Au lieu de ça, c'est un ami de son fils qui a cogné à sa porte ce samedi matin pour vérifier s'il était rentré chez elle après la fête organisée pour souligner son départ. Non, il n'était pas dans son lit. Il était déjà dans sa tombe.

J'ai pensé à mon fils, qui avait cinq ans, lui pour qui un train n'était autre chose qu'un jeu. Comment vivre sans son enfant? Comment survivre?

Pour la première fois depuis mon arrivée à Lac-Mégantic, j'ai pleuré en même temps que cette maman au cœur brisé. Je l'ai prise dans mes bras et son conjoint nous a entourées de ses bras à son tour.

Il n'y avait plus de barrières entre nous. Je n'étais plus une journaliste en train de faire son travail. Nous n'étions que trois humains affectés par le même drame, chacun à sa façon. À ce moment-là, je suis entrée dans la statistique des victimes collatérales.

Après un moment, nous nous sommes séparés, Madame Lacroix, son conjoint et moi. Mais je ne les oublierai jamais.

Le retour

Madame Lacroix, si vous me lisez, sachez ceci: je ne vous ai jamais oubliée.

Si je suis élue députée de Sherbrooke, le 19 octobre, je me battrai jusqu'à ce que le transport ferroviaire soit encadré de façon responsable et sécuritaire par le gouvernement fédéral.

Est-ce qu'une voie de contournement devrait être aménagée à Lac-Mégantic?
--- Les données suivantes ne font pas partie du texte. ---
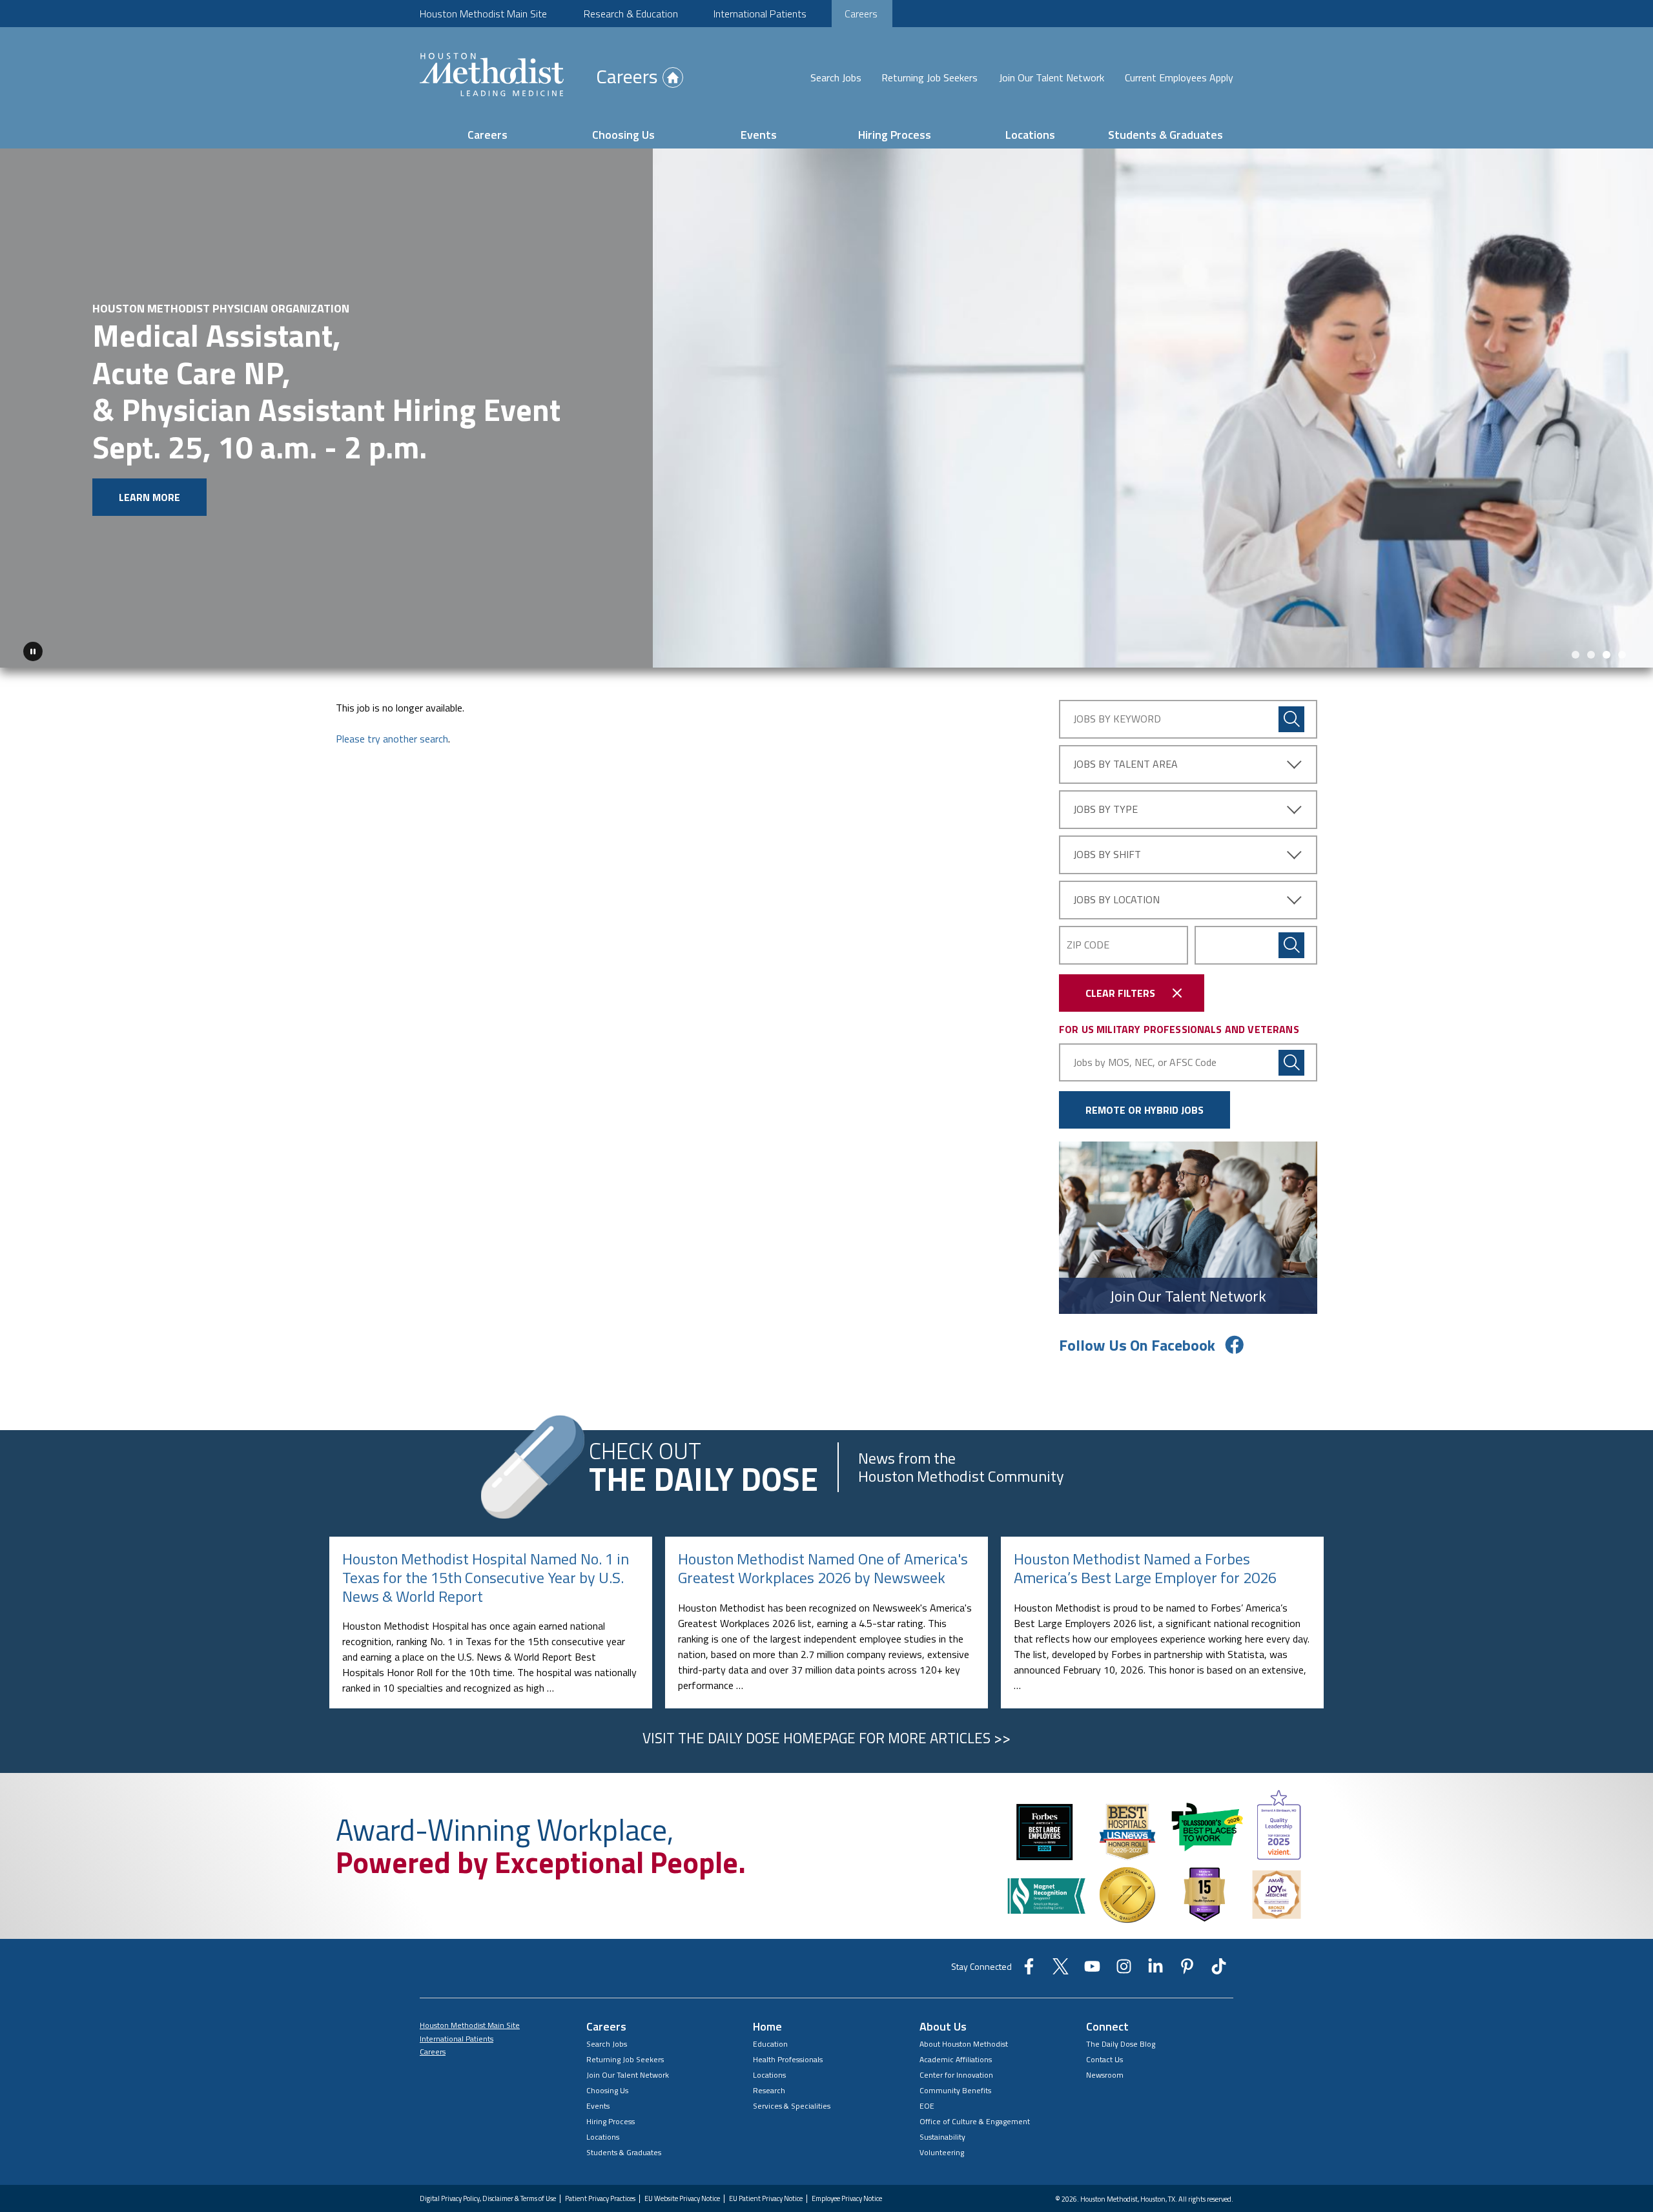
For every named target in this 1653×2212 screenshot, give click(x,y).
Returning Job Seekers (929, 77)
Absolument, et je l'affirme sans hésiter. Et cette communauté ne devrait pas avoir à quêter cette paix d'esprit dans l'espoir que l'on daigne finalement accepter de faire une exception. L'exception, elle s'est déjà produite, le 6 juillet 2013, à Lac-Mégantic.

En ce qui concerne l'ensemble du réseau ferroviaire, il est impératif de déployer toutes les ressources nécessaires afin qu'il soit inspecté et entretenu de façon rigoureuse. Ce contrôle ne doit plus dépendre du bon vouloir des compagnies ferroviaires.
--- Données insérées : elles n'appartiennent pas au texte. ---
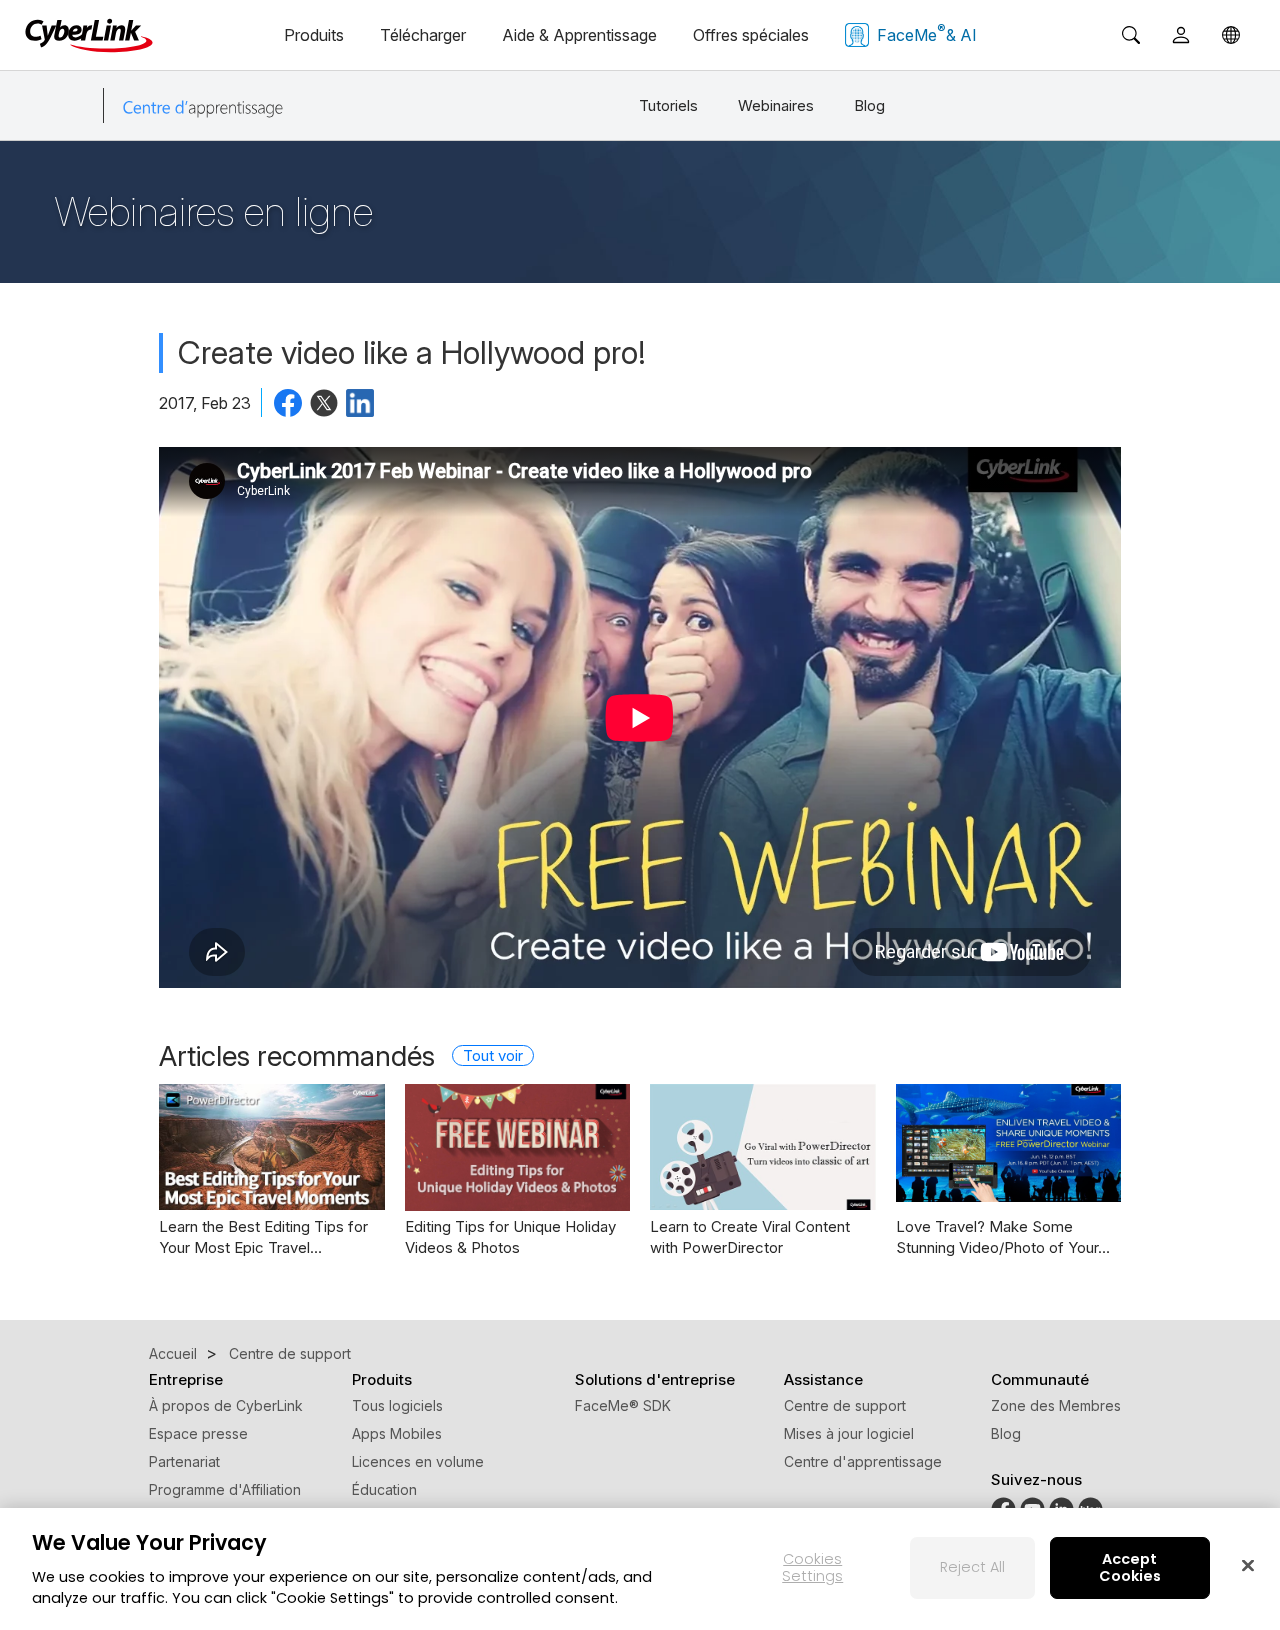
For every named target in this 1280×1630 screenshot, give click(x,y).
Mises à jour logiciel (849, 1433)
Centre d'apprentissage (863, 1461)
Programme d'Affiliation (225, 1489)
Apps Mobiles (397, 1433)
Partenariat (184, 1461)
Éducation (384, 1489)
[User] (1181, 35)
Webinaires (776, 105)
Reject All (972, 1567)
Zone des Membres (1056, 1405)
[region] (640, 1569)
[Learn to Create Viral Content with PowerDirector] (763, 1147)
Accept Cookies (1130, 1567)
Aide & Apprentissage (579, 35)
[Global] (1231, 35)
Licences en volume (418, 1461)
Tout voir (493, 1055)
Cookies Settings (812, 1567)
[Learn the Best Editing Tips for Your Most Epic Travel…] (272, 1147)
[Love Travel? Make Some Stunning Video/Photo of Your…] (1009, 1143)
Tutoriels (668, 105)
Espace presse (198, 1433)
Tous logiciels (397, 1405)
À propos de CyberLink (226, 1405)
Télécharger (423, 35)
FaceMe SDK (623, 1405)
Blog (869, 105)
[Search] (1131, 35)
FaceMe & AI (927, 33)
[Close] (1248, 1565)
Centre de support (845, 1405)
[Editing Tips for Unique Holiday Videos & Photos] (518, 1147)
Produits (314, 35)
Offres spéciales (751, 35)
Le manque de transparence et l'attitude laxiste qu'a démontré le gouvernement fédéral dans ce dossier me choque au plus haut point. Ici, à Sherbrooke, alors que les trains longent nos cours d'eaux, traversent le centre-ville et notre magnifique parc urbain, les élus municipaux demeurent dans le noir quant à la situation qui prévaut sur leur territoire.

Il est urgent d'agir. J'ai honte de la vitesse à laquelle ce dossier majeur avance depuis plus de deux ans, sans compter l'indignation que je ressens devant les erreurs du passé. Des erreurs qui ont fauché 47 vies dans ma région et qui ont profondément marqué des milliers de personnes.

Pour moi, et pour le Bloc québécois, la sécurité ferroviaire, ce n'est pas négociable.

Si je publie ce billet aujourd'hui, c'est pour dire au prochain gouvernement qui sera au pouvoir à Ottawa que le dossier de la sécurité ferroviaire, j'en fais une affaire personnelle.

Que le prochain gouvernement de ce pays soit sûr d'une chose: la prochaine fois que je retournerai à Lac-Mégantic, je le ferai avec le sentiment du devoir accompli. J'irai retrouver cette dame qui m'a tant émue. Je ne serai plus qu'un témoin de sa douleur.

J'aurai alors fait la paix avec le sentiment d'impuissance qui m'habite depuis le jour où j'ai mis les pieds à Lac-Mégantic. Peut-être même que je me sentirai fière...

Comme on cherche souvent un sens aux épreuves que l'on traverse, je me suis plusieurs fois demandé pourquoi c'est moi, qui était de garde ce jour-là. Probablement parce qu'il se pourrait bientôt que j'aie le pouvoir d'agir.